“El amor que su familia siente por Hannie se expresa perfectamente al interior de su habitación. Una alfombra roja extendida sobre el suelo de madera, siempre impecable, es la perfecta demostración práctica. La cama tendida, con una manta turquesa y un pequeño apoyapies amarillo.
Su mesita de luz, con dos cajones. Flores y frutos en un canasto junto a la ventana. Cortinas floreadas al lado de una lámpara con el exacto mismo estampado. Y un tocador, donde está su peine lleno de cabellos rojos, una silla, perfume y una gran cantidad de objetos personales metidos en cajones.

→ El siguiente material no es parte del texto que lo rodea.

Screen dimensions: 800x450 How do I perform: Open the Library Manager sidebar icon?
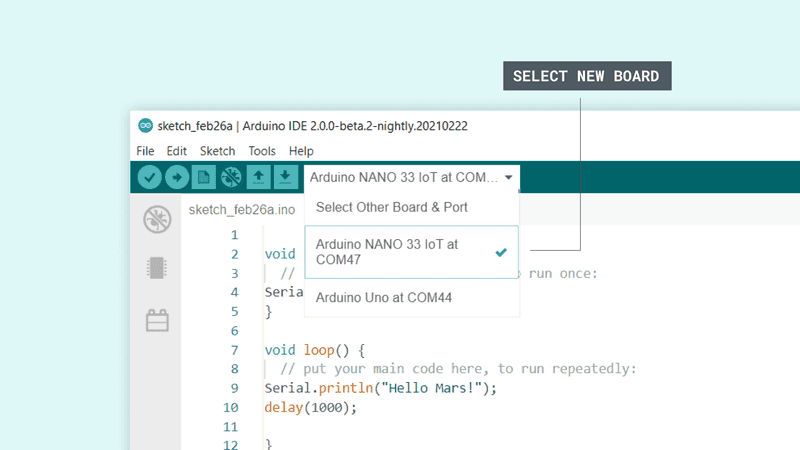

Pero lo que más resalta en la habitación, es el cuadro de Henriette Roland Holst a los pies de la cama. Con su cara extremadamente seria, sin vestigios de sonrisa, una palidez desorbitante, las manos puestas una sobre otra en lo que parecería ser una especie de bastón que no puede verse en el cuadro y una lúgubre túnica negra, que acompaña su cabello recogido. Detrás de ese rostro, había cientos de palabras e ideas que Hannie estudiaba, ya en su corta edad, minuciosamente.

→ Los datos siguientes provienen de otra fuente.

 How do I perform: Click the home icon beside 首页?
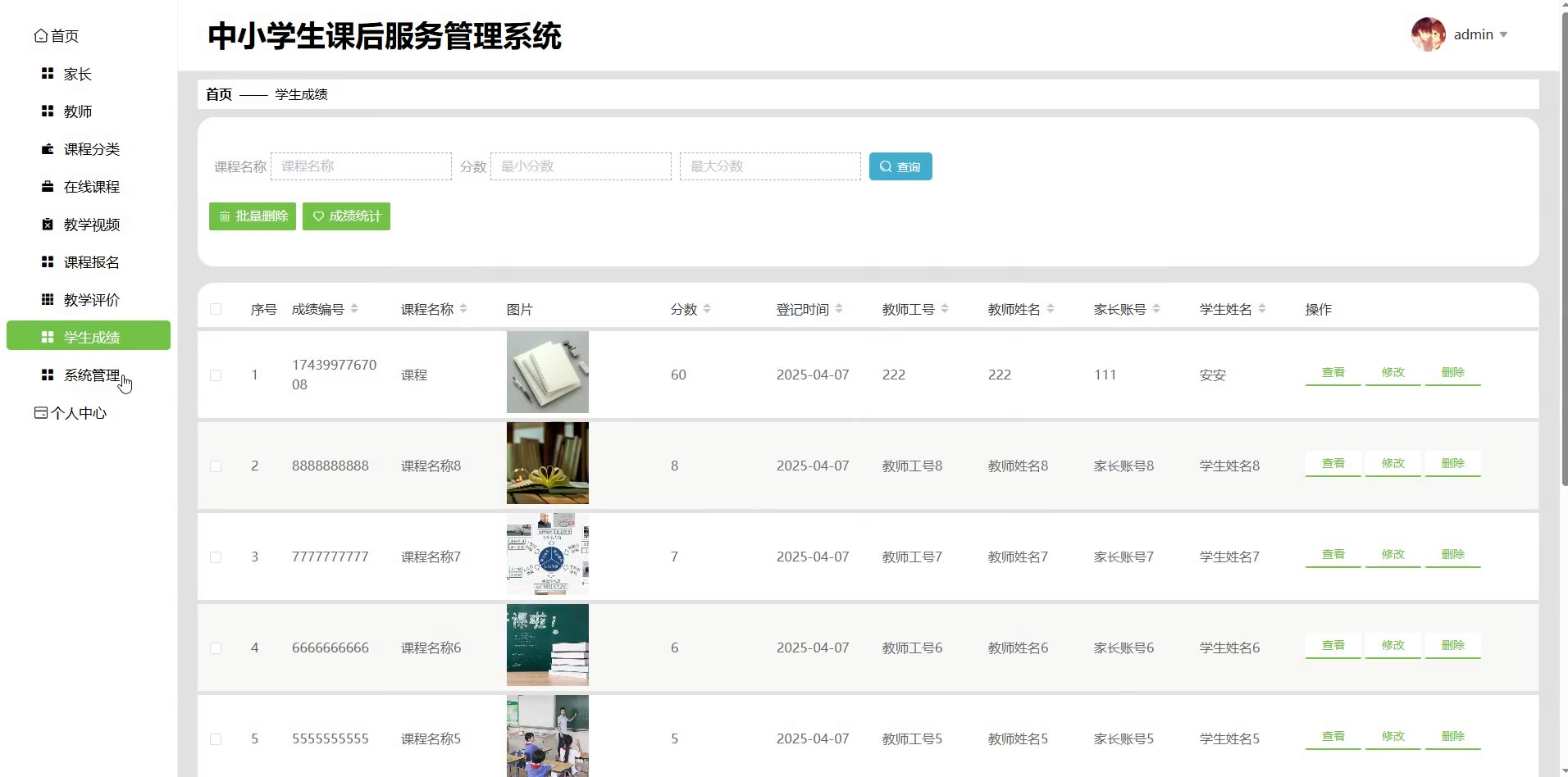pyautogui.click(x=40, y=36)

La había descubierto en la biblioteca de su padre, en un libro que descansaba polvoriento, muy abajo, con un lomo azul, cuyo primer texto se redactaba como “De Arbeid”, lleno de postulados socialistas, destacando la importancia del compromiso social y el rol determinantemente revolucionario del trabajo. Páginas más adelante, Hannie leía en voz alta, mientras caminaba por la alfombra roja, perfectamente tallada: «Durante la preparación y en la primera fase de la revolución proletaria, la moral comunista proletaria es precisamente una moral de lucha”. Y repetía, una y otra vez, las frases, hasta aprendérselas de memoria. “Una moral de lucha”.
Le parecía que las horas no pasaban, cuando cansada del afuera, se sumergía en su habitación, a puertas cerradas, para repasar incansablemente aquellos versículos, que como palabras sagradas, se le iban quedando tatuadas en su psiquis, hasta el resto de sus días. Dolida, movía los brazos con expresiones sinceras y decía: “Los trabajadores sufren de angustia física. Sienten así, odio a una sociedad que sofoca lo mejor de ellos y surge el deseo de cambiar esa sociedad.” Y repetía: “Cambiar esa sociedad”. “Cambiar esa sociedad”. Colocando cada vez expresiones más sentidas, más vívidas, como si estuviera frente a un público enardecido. Se miraba en el espejo y levantaba la barbilla, apuntando con el puño hacia el cielo, como si esperara que la mismísima Henriette pudiera escucharla. “Cambiar esa sociedad”. Pero desde el cuadro ni le sonreía, ni la aprobaba. Quieta, silenciosa, Henriette la contemplaba”.